[seqfan] Re: Sloane's Sequence A023052

David Wilson davidwwilson at comcast.net
Mon Jun 15 03:03:55 CEST 2009


The short answer is no, we do not know whether A023052 is finite.

For "numbers that are the sum of the kth powers of their digits" for some fixed k, or "d-digit numbers that are the sum of the dth power of their digits" (narcissistic numbers), you can prove that the numbers in question have a bounded number of digits, so that the sequences must be finite. But for powerful(3) numbers, which are "numbers that are the sum of the kth power of their digits for some k" (A023052), there is no such argument, there is no bound on the number of digits.

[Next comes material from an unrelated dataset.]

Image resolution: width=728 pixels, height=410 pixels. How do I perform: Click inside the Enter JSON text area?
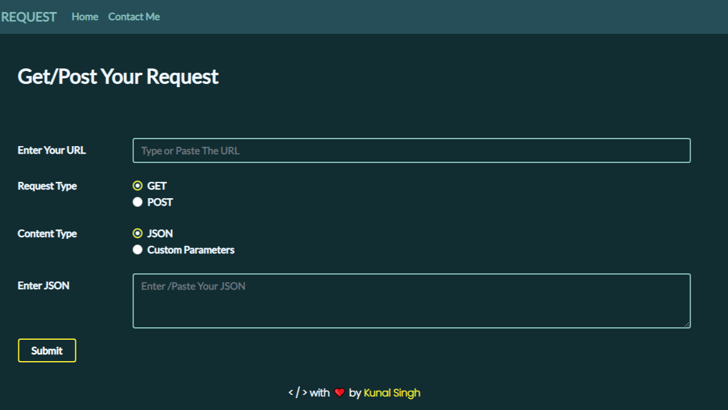(411, 301)
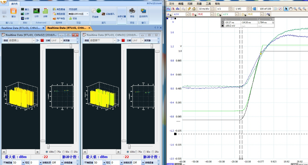
Task: Click the spectrum mode icon in oscilloscope toolbar
Action: [178, 9]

So we cannot prove A023052 finite by the same sort of argument, on the other hand, to prove the A023052 infinite, the most likely proof would be to exhibit an infinite subset, but this has never been done and seems unlikely. So it is not known if A023052 is finite or infinite, and we probably won't for a very long time if ever.

At one time, Gusev had a list of all elements of A023052 up to 10^50 online. At that time, the OEIS did not include b-files, or I would probably have copied this list to the OEIS. By the time b-files were establish, Gusev's list had disappeared and I have not been able to find it.

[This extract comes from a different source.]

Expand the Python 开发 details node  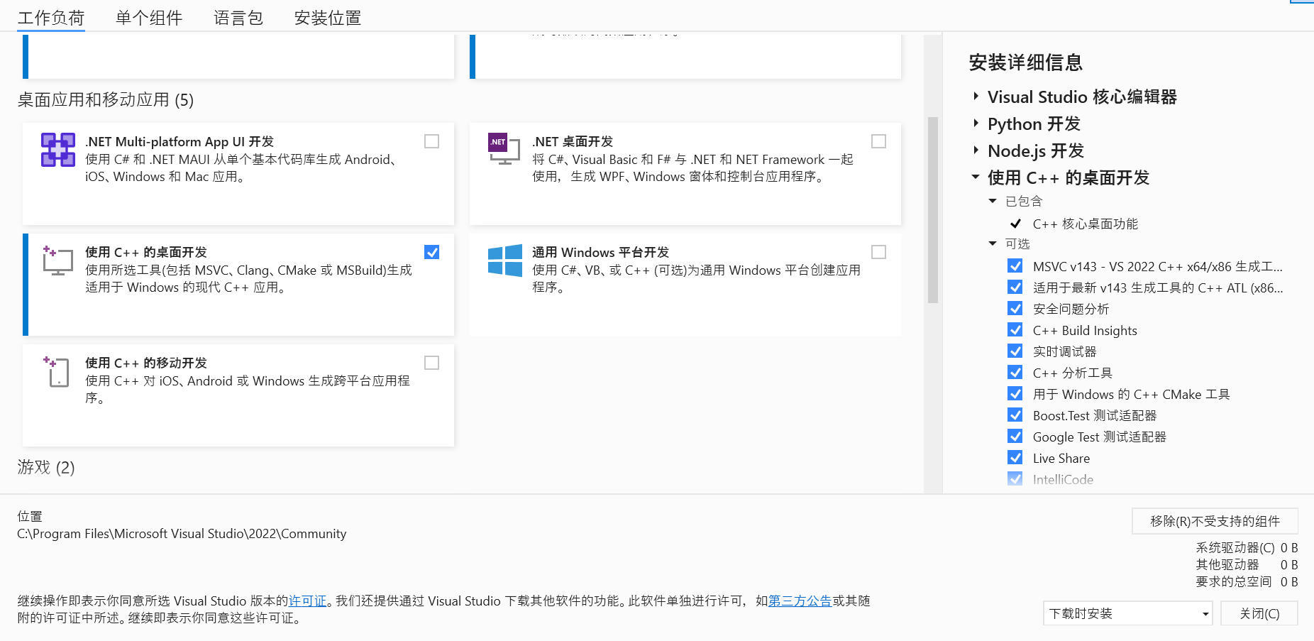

----- Original Message ----- 
  From: Yongwhan Lim 
  To: davidwwilson at comcast.net ; GGN at rm.yaroslavl.ru 
  Sent: Sunday, June 14, 2009 4:43 PM
  Subject: Sloane's Sequence A023052


  Dear Mr. Wilson and Mr. Gusev:

  I am currently an undergraduate student majoring in Mathematics and Computer Science. A day ago, I faced a question concerning the special case of powerful numbers (where the exponent is 3) in Project Euler. As I was more interesting in the more general question (concerning any exponent), I ran a brute-force computation in C++. Facing difficulty with computation, I began searching through the web. I found out that this set of number is actually called a powerful number, whence I found the sequence in the Sloane's website.

  I have just a quick question about Sloane's Sequence A023052: Powerful Numbers.

  I would like to know what kind of results are currently known about these set of numbers: the most important question that I would like to settle is whether finiteness of this set of numbers proven yet (analogous to 88 narcissistic numbers). I tried to search for some papers concerning the number in MathSciNet, but I am facing a difficulty as powerful number has a multiple definition, the most common one being the one studied by Erdos and Szekeres.

  Please let me know, other than what appears in the webpage (http://www.research.att.com/~njas/sequences/A023052), what else is currently known about the sequence.

  I am looking forward to hearing from you.

  Thank you very much in advance.

  Sincerely,

  Yongwhan Lim

  P.S. I apologize if I used a wrong title; perhaps, Dr. might have been more suitable.